# Your objective:
Copy out the first line of the listing and every line after it, exactly, until you have copied the line containing "Task: Open More (Додатково) three-dots menu".

# Given entries:
# # # #
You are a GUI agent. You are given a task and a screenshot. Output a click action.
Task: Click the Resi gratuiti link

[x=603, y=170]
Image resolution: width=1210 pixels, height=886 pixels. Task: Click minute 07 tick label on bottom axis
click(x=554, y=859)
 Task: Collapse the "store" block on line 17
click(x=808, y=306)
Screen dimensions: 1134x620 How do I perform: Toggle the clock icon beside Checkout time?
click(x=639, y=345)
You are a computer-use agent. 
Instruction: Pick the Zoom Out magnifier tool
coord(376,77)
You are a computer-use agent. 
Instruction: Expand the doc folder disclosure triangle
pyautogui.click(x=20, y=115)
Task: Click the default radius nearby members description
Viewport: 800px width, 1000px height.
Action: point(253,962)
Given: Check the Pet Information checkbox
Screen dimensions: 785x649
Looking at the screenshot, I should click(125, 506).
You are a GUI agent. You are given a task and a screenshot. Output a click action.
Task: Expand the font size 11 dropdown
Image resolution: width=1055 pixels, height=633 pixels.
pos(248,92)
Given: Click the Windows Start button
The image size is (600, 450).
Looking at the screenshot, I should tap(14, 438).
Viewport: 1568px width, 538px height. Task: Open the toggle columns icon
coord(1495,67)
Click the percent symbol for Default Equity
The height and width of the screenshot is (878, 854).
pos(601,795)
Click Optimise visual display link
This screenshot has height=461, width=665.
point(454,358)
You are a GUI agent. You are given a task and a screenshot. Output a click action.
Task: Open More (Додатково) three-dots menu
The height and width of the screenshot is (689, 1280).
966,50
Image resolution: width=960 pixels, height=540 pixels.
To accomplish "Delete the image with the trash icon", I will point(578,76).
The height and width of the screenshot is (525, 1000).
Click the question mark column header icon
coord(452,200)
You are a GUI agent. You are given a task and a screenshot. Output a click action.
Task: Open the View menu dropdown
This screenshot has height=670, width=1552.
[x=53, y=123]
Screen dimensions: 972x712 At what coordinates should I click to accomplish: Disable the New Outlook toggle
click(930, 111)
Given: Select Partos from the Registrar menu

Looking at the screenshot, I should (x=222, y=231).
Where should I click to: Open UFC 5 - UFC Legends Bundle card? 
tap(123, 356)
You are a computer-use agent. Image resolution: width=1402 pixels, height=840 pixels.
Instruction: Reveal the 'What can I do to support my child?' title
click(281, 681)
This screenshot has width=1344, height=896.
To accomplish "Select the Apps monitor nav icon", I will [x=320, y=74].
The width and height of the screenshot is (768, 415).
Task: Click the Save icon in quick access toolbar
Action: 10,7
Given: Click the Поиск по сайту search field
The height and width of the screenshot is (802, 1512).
# # # #
# Solved problem:
You are a GUI agent. You are given a task and a screenshot. Output a click action.
Task: Click the Resi gratuiti link

[x=603, y=170]
Image resolution: width=1210 pixels, height=886 pixels. Task: Click minute 07 tick label on bottom axis
click(x=554, y=859)
 Task: Collapse the "store" block on line 17
click(x=808, y=306)
Screen dimensions: 1134x620 How do I perform: Toggle the clock icon beside Checkout time?
click(x=639, y=345)
You are a computer-use agent. 
Instruction: Pick the Zoom Out magnifier tool
coord(376,77)
You are a computer-use agent. 
Instruction: Expand the doc folder disclosure triangle
pyautogui.click(x=20, y=115)
Task: Click the default radius nearby members description
Viewport: 800px width, 1000px height.
Action: point(253,962)
Given: Check the Pet Information checkbox
Screen dimensions: 785x649
Looking at the screenshot, I should click(125, 506).
You are a GUI agent. You are given a task and a screenshot. Output a click action.
Task: Expand the font size 11 dropdown
Image resolution: width=1055 pixels, height=633 pixels.
pos(248,92)
Given: Click the Windows Start button
The image size is (600, 450).
Looking at the screenshot, I should tap(14, 438).
Viewport: 1568px width, 538px height. Task: Open the toggle columns icon
coord(1495,67)
Click the percent symbol for Default Equity
The height and width of the screenshot is (878, 854).
pos(601,795)
Click Optimise visual display link
This screenshot has height=461, width=665.
point(454,358)
You are a GUI agent. You are given a task and a screenshot. Output a click action.
Task: Open More (Додатково) three-dots menu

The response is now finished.